AUFGABENLISTE »
**a.** Beantworte anhand des Textes über den Schwalm-Eder-Kreis diese Fragen:
(i) Wer hat laut Bildangabe das Foto gemacht?
(ii) In welcher Region sollen die Schwälmer laut Unterzeile einkaufen?
(iii) Wie viele Menschen sollen laut Text aus dem Schwalm-Eder-Kreis verstoßen werden?
**b.** Wie lautet der Abschnitt von „KÖRLE | SCHWALM-EDER.“ bis „Viertel der Bevölkerung?“ aus dem Text über den Schwalm-Eder-Kreis, wenn man „Landespolitiker“ gegen „Bundespolitiker“ tauscht?

VORLIEGENDER TEXT »
***

Kreisverwaltung Homberg © Foto: Alexander Wittke
Oder: Wie bekommt man Schwälmer dazu, im Vogelsberg einzukaufen?
KÖRLE | SCHWALM-EDER. Hat sich das Land Hessen einen Spaß erlaubt oder tragen Kommunalpolitiker andere Brillen als Landespolitiker? Ist es ernst, dass über 45.000 Schwälmer, Kellerwalder, Stölzinger, Edermünder und Fuldataler aus dem Schwalm-Eder-Kreis verstoßen werden, über ein Viertel der Bevölkerung?

***

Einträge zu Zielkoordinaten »
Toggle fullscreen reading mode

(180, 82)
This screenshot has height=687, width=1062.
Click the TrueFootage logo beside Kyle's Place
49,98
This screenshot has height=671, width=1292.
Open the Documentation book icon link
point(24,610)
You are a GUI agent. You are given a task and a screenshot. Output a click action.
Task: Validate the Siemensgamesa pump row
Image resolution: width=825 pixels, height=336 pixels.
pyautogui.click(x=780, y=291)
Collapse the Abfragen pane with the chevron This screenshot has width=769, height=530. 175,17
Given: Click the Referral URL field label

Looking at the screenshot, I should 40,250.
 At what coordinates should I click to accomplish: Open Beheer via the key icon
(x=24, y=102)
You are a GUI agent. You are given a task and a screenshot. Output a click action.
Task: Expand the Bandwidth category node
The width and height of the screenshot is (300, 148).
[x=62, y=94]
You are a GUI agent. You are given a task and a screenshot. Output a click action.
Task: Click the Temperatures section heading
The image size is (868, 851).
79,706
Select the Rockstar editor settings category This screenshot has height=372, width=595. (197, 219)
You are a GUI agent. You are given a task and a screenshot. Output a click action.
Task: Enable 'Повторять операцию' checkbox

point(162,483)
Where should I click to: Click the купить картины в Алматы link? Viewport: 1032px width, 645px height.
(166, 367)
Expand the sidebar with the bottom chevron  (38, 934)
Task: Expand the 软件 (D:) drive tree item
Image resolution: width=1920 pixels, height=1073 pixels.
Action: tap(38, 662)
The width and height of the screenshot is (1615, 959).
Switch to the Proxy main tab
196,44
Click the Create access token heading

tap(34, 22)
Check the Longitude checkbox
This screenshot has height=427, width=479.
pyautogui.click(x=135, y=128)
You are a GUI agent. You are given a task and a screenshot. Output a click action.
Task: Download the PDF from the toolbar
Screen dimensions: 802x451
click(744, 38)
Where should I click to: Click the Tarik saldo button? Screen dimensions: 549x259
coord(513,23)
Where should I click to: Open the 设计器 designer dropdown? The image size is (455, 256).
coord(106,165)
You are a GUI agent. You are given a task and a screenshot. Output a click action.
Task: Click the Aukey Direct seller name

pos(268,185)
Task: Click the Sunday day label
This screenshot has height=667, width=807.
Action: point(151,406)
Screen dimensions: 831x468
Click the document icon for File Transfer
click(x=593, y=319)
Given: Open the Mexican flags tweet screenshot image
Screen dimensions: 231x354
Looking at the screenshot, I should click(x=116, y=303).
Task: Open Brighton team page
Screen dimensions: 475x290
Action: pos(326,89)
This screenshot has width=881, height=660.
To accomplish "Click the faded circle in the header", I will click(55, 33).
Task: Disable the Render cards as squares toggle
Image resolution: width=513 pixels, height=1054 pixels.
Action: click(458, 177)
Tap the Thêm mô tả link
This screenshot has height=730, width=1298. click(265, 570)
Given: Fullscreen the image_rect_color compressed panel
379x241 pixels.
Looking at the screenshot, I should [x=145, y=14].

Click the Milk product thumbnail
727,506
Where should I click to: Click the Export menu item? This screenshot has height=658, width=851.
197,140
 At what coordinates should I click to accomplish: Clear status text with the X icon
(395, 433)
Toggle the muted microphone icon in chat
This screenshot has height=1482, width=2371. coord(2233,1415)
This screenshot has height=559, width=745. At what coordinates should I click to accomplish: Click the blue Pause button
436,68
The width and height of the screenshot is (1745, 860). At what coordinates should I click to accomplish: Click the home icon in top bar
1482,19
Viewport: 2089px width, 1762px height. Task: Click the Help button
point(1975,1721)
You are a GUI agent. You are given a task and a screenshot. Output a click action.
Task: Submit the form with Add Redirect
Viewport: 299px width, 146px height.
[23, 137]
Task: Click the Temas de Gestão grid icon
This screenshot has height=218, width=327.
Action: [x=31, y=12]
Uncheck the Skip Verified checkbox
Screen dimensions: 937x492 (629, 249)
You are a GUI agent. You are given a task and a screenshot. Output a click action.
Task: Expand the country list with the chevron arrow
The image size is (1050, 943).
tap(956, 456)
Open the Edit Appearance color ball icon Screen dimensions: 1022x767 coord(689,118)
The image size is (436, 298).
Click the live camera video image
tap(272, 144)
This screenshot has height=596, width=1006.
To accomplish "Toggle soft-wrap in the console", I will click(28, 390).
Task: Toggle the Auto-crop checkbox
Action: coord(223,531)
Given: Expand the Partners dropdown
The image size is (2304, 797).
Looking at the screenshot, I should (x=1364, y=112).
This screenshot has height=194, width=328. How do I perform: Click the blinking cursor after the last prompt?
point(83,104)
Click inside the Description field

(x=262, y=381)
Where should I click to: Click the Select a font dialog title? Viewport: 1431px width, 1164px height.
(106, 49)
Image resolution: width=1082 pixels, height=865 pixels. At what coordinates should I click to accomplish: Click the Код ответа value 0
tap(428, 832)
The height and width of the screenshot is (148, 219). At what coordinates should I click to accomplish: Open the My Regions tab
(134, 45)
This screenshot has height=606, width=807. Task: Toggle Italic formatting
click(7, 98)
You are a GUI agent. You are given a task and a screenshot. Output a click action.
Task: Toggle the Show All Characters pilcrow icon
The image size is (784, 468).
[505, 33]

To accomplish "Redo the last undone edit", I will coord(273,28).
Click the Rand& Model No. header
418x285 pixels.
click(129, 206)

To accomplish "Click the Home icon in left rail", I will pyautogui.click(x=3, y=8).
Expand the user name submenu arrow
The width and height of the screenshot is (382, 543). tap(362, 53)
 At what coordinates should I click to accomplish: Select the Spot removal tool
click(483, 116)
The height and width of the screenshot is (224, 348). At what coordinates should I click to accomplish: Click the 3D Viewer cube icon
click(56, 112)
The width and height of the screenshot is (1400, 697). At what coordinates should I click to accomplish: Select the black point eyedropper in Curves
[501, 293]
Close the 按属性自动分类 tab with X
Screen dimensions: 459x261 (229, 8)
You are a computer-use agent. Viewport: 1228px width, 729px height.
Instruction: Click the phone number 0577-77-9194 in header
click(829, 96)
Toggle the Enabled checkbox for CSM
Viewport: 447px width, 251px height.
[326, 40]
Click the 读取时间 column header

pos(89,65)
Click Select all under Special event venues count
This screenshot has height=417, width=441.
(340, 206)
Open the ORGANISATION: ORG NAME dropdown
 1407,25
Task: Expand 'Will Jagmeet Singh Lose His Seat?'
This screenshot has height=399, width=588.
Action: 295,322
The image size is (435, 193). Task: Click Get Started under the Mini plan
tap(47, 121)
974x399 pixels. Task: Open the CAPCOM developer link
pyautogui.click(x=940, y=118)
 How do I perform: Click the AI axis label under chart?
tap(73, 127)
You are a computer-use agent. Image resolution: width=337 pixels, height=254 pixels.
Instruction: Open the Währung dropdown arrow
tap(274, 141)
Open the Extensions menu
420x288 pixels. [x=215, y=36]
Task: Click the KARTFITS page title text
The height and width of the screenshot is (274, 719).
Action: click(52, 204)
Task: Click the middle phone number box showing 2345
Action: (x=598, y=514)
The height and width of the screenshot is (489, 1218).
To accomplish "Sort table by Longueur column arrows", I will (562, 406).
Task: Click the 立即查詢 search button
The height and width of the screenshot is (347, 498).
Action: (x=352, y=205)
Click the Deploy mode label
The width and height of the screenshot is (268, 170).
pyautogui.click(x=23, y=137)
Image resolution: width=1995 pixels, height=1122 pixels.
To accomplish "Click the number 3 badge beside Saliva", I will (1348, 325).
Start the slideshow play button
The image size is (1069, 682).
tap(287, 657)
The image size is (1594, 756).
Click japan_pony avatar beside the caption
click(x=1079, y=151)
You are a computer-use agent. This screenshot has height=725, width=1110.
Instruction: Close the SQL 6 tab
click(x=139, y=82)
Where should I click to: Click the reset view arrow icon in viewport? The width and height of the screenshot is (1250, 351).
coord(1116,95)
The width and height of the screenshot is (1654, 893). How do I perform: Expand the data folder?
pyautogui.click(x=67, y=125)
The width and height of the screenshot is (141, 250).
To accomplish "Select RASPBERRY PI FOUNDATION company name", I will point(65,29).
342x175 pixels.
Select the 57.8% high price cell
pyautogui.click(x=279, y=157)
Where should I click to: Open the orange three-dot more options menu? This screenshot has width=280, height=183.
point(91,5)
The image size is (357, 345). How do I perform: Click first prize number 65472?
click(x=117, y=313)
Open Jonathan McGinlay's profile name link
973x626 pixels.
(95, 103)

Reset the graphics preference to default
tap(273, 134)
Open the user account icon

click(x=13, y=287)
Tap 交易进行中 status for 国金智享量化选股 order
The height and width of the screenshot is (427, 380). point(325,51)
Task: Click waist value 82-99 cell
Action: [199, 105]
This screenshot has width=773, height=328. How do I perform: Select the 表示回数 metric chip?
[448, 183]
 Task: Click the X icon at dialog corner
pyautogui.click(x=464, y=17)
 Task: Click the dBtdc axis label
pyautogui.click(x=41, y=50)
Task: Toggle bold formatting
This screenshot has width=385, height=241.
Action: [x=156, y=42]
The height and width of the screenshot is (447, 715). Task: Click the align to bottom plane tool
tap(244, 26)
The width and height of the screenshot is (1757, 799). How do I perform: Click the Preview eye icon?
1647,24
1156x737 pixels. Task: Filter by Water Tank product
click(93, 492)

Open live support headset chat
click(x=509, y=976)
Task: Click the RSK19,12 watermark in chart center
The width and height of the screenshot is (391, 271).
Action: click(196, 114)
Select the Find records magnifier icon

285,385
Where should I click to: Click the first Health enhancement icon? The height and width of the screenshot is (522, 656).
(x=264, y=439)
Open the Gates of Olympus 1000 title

***

LÖSUNGEN »
**a.**
(i) Alexander Wittke
(ii) Im Vogelsberg
(iii) Über 45.000, also über ein Viertel der Bevölkerung

**b.**
KÖRLE | SCHWALM-EDER. Hat sich das Land Hessen einen Spaß erlaubt oder tragen Kommunalpolitiker andere Brillen als Bundespolitiker? Ist es ernst, dass über 45.000 Schwälmer, Kellerwalder, Stölzinger, Edermünder und Fuldataler aus dem Schwalm-Eder-Kreis verstoßen werden, über ein Viertel der Bevölkerung?